■ **Work to be completed**: Rewrite all the lines of the entries below, requests included, scaling every coordinate in the answers by 0.5 and rounding to whole numbers, with halves rounded up. Leave the numbers in the requests unchanged.
=-=-=
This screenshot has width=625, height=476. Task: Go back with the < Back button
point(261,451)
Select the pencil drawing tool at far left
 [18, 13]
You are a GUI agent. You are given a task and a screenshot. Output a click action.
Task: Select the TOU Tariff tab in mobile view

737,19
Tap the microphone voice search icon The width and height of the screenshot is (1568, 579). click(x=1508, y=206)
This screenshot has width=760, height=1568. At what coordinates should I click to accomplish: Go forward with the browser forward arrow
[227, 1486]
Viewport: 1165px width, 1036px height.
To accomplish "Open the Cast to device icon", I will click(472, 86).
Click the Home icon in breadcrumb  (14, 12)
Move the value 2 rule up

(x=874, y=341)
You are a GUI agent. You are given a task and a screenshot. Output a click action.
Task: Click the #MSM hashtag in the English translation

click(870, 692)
=-=-=
■ **Result for this exercise**:
This screenshot has width=625, height=476. Task: Go back with the < Back button
point(131,226)
Select the pencil drawing tool at far left
 [9, 7]
You are a GUI agent. You are given a task and a screenshot. Output a click action.
Task: Select the TOU Tariff tab in mobile view

369,10
Tap the microphone voice search icon The width and height of the screenshot is (1568, 579). click(x=754, y=103)
This screenshot has width=760, height=1568. At what coordinates should I click to accomplish: Go forward with the browser forward arrow
[114, 743]
Viewport: 1165px width, 1036px height.
To accomplish "Open the Cast to device icon", I will click(236, 43).
Click the Home icon in breadcrumb  (7, 6)
Move the value 2 rule up

(x=437, y=171)
You are a GUI agent. You are given a task and a screenshot. Output a click action.
Task: Click the #MSM hashtag in the English translation

click(435, 346)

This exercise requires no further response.